"Non
aveva altro modo per ricordarci che anche lui era vivo"
Orson Welles
C’è una storia, tipicamente
italiana, che è la storia della fame. Una storia, oggi, forse poco
comprensibile, ma strettamente legata alla tradizione culturale e
cinematografica nostrana, in particolare nei due dopoguerra. Dal pensionato
ridotto in miseria di Umberto D ai contadini molisani di Francesco
Jovine, i nostri intellettuali hanno descritto, talvolta con ironia e
talvolta drammaticamente, tutta quella parte di popolazione che aveva
davvero poco di cui sfamarsi e soffriva, letteralmente, la fame. Anche
"La
Ricotta"
di Pier Paolo Pasolini è una storia di povertà e di stomaci vuoti: Stracci,
la comparsa che interpreta il ladrone buono nella rievocazione
cinematografica della passione di Cristo, cerca di sfamarsi tra una pausa e
l’altra delle riprese, visto che ha regalato il cestino del pranzo alla
moglie e ai sette figli.
L’episodio viene girato nel 1964 ed è inserito nel progetto filmico
RO.GO.PA.G. -
acronimo di Rossellini, Godard,
Pasolini, Gregoretti. Dietro la messa in scena di un carrozzone tipicamente
cinematografico, Pasolini nasconde un atto di denuncia contro il conformismo
e l’indifferenza della società italiana, come se
-
per dirla con Antonio Gramsci - “Ciò che succede, il male che si abbatte su
tutti, avviene perché la massa degli uomini abdica alla sua volontà, lascia
promulgare le leggi che solo la rivolta potrà abrogare, lascia salire al
potere uomini che poi solo un ammutinamento potrà rovesciare (…) e allora
sembra sia la fatalità a travolgere tutto e tutti, sembra che la storia non
sia altro che un enorme fenomeno naturale, un’eruzione, un terremoto del
quale rimangono vittime tutti, chi ha voluto e chi non ha voluto, chi sapeva
e chi non sapeva, chi era stato attivo e chi indifferente”.

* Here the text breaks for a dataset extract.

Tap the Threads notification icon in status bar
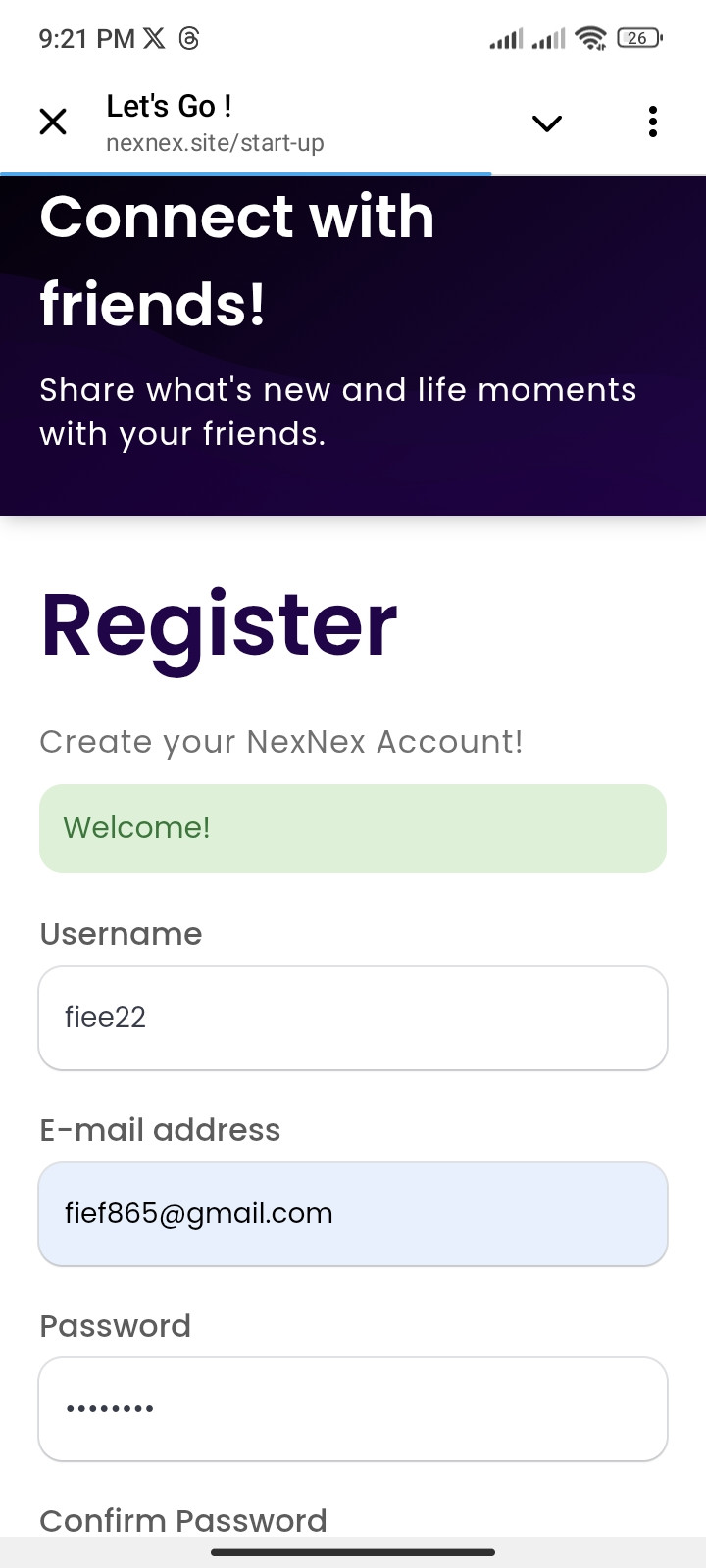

In scena dal 25 al 27 gennaio al Teatro Vascello, la versione teatrale de
"La
Ricotta",
ideata ed interpretata da Antonello Fassari con Adelchi Battista si
inserisce nella rassegna del Vascello dedicata a Pier Paolo Pasolini. Un
progetto -
così come spiega Battista a fine
spettacolo -
nasce circa otto anni fa. Noto al
grande pubblico per molte interpretazioni televisive e, in particolare, per
il ruolo di Cesare ne I Cesaroni, Fassari ha divertito e commosso il
pubblico con una performance energica e vitale che ha regalato pienezza
visiva e uditiva al palcoscenico. Con la sua parlata romanesca
-
che sarebbe tanto piaciuta a
Pasolini -
ci ha offerto una lettura
spettacolo in cui non c’è una sola voce monologante, ma semmai una
voce-guida più una moltitudine di personaggi e di voci
-
nonché di vocalità - scaturenti
da un solo corpo. Ci è sembrata altresì bella e interessante l’idea di
spiegare a fine spettacolo la genesi della trasposizione teatrale e l’idea
di proiettare per intero il film di Pasolini, in una modernissima
commistione tra cinema e teatro che conduce lo spettatore a riflettere
profondamente.
Fassari ci guida con tenerezza nella storia del povero Stracci e rende
ottimamente e tragicamente, proprio per mezzo del monologo, “un’umanità
fotografata nel suo rapporto con l’Assoluto e con il profano, come in una
sorte di Giudizio Universale, dove Stracci, il generico che diventa
protagonista, trasfigurato dalla ricerca del cibo, affronta un Calvario
reale ma invisibile a tutti gli altri” (A. Fassari). Un triste paradosso,
quello del jet set romano con star viziate e politici impettiti in contrasto
con i “poveracci” della campagna romana
-
spesso protagonisti dell’arte
pasoliniana -, reso ancora più grottesco dalla riflessione sul sacro e sul
Vangelo. Una riflessione sul Cattolicesimo e, soprattutto, sui valori di
carità e fratellanza, qui profondamente traditi: Stracci, misero e affamato,
viene schernito, deriso, tentato con un panino che non può agguantare dagli
operatori della troupe, rappresentanti del ceto medio e della decadenza
morale dell'uomo contemporaneo. Dopotutto, sono le stesse parole del regista
-
interpretato nel film dall’esoso
Orson Welles -
a svelare la critica alla piccola
borghesia italiana: “un uomo medio è un mostro, un pericoloso delinquente,
conformista, razzista, schiavista, qualunquista.
Lei non esiste”, è, appunto, un indifferente.